É bem provável que se eu aguardasse o fim do caso até que minha vontade fosse aceita, ou seja, Emerson saísse do seu lugar, eu ocupasse o 23, e ele que se virasse para se sentar, todos se voltariam contra mim, o “vilão do busão”. Decidi dar um voto de confiança a Emerson e acreditar nele, mesmo sem a aparição da passagem, já que, devido ao ocorrido bancos a frente, no 16, preferi acreditar na culpa da empresa de ônibus, que há anos atua no transporte interestadual de passageiros entre Minas e São Paulo sem uma administração confiável e condições dignas de estrutura e segurança aos usuários.

O motorista ainda reclamou que aquele não era o seu dia e teve a petulância de me perguntar se era verdade mesmo o que estava acontecendo. Eu pensei (querendo dizer): “claro que não. Eu e o Emerson quisemos pregar uma peça em você no dia da mentira e o tiramos do volante só pra atrasar a viagem”, mas na verdade só dei uma risada irônica querendo demonstrar minha impaciência. O assistente do motorista, no mesmo momento, se disse preocupado pelo atraso que estávamos causando e me perguntou se eu aceitaria me sentar em alguma outra poltrona que estivesse vaga. Como já havia decidido ceder, disse que tudo bem, para o alívio dos funcionários e a surpresa de Emerson, que emendou um “tudo bem mesmo?” desacreditado.

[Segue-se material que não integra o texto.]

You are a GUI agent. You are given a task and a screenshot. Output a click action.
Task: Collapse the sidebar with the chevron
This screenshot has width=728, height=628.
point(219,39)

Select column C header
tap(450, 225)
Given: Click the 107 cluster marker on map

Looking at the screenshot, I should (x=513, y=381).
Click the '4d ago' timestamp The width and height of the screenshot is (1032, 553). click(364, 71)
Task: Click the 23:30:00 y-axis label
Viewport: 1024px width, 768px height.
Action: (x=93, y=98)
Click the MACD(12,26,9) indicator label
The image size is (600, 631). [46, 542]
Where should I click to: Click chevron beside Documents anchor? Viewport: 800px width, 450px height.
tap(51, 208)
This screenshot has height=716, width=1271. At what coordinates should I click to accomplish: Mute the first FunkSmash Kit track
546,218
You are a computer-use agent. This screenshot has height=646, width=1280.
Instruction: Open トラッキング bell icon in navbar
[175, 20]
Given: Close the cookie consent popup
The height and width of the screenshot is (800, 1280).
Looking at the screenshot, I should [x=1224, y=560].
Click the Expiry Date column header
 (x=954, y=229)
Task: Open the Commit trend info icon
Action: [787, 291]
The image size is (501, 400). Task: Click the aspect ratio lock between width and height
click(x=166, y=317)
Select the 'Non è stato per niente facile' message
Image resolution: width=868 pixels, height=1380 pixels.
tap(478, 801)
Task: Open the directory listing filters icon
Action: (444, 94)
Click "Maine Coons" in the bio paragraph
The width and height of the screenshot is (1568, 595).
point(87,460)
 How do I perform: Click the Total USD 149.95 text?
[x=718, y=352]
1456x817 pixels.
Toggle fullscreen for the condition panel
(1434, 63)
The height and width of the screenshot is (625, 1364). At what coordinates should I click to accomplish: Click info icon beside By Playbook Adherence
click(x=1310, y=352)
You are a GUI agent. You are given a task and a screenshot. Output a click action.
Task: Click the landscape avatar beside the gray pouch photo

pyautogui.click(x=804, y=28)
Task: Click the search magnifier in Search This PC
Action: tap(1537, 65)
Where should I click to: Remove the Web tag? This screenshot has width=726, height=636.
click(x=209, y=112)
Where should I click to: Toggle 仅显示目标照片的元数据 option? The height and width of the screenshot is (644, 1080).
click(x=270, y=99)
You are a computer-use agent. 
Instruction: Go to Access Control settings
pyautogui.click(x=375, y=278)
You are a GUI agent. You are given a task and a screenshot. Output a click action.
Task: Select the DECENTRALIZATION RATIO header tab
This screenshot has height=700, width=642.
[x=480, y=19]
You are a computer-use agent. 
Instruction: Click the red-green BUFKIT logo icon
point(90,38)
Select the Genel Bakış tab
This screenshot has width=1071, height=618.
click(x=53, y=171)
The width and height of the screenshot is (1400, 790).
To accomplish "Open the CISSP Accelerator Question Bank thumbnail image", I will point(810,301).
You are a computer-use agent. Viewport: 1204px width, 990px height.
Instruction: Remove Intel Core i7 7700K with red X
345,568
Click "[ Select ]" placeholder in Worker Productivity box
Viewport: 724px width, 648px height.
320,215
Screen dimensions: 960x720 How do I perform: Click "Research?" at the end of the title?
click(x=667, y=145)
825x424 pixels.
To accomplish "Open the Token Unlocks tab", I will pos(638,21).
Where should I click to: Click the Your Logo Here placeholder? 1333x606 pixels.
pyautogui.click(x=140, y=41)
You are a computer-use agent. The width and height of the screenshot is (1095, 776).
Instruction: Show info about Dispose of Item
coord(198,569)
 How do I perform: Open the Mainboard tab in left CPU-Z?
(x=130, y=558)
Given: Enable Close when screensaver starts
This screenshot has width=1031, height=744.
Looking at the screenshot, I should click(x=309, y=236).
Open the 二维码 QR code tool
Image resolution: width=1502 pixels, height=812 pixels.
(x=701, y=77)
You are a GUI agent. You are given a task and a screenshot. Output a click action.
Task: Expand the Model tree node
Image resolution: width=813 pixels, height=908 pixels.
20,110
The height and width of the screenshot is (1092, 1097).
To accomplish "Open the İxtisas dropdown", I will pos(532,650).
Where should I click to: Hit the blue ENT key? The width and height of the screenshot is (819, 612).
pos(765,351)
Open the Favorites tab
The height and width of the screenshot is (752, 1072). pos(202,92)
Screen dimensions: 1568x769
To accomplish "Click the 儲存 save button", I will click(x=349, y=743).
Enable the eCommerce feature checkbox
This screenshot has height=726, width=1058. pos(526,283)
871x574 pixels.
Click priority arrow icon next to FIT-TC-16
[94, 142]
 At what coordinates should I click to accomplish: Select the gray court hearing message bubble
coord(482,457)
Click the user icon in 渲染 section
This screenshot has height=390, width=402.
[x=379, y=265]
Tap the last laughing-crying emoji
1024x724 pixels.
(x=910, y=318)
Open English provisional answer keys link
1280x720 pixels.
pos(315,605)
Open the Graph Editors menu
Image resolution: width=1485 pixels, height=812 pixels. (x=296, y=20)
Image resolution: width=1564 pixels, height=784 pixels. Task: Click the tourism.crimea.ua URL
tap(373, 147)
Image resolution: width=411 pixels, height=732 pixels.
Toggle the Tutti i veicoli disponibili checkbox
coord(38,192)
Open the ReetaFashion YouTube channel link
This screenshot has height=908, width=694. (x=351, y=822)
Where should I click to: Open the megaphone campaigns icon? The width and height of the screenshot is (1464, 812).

De cabeça baixa, como um lutador recém-nocauteado, me sentei na 14, refletindo sobre o que havia acabado de acontecer ali atrás: uma suposta mentira de Emerson (apesar de ter ido com a cara dele, não deixo de imaginar que ele pudesse ter mentido que havia comprado aquela poltrona só para não ter que se sentar no corredor) fez com que o funcionário da empresa mentisse que estava preocupado com os passageiros que se atrasariam. Para remediar a situação, eu menti que estava tudo bem ter que mudar de lugar para evitar chateações para os outros passageiros, que não tinham nada a ver com a história.

Sem entender meu próprio comportamento, me dei conta de que o que valeu não foi o fato de haver mentira ou não, mas sim a intenção da dita cuja e, nesse quesito, tenho total tranquilidade em afirmar que a minha mentira só existiu pelo bem alheio. Se houve mentira maldosa vinda dos outros envolvidos da história, posso relevar, apenas pela ludicidade do 1º de abril, e afirmar que da próxima vez não serei tão bonzinho.

Fui para uma poltrona virada para o corredor, com uma acompanhante que exalava nicotina pelos poros e manteve a janela fechada pelas duas horas de viagem. Para passar o tempo, queria prosseguir a leitura de Furação Elis, a biografia da cantora, que parei na página 47, mas parece que a empresa só pensou em quem se senta na janela quando arquitetou as luzes de seus carros, como se só eles tivessem o hábito da leitura. Resolvi pular uma geração da família Camargo Mariano e escolhi Maria Rita, dessa vez através dos fones de ouvido, para que os minutos fossem menos monótonos. Ironicamente, os primeiros versos que ecoaram foram “dos gardenias para ti/ con ellas quiero decir…”. Pareceu mentira. A última da noite. Já não bastasse uma Gardênia. Duas era demais!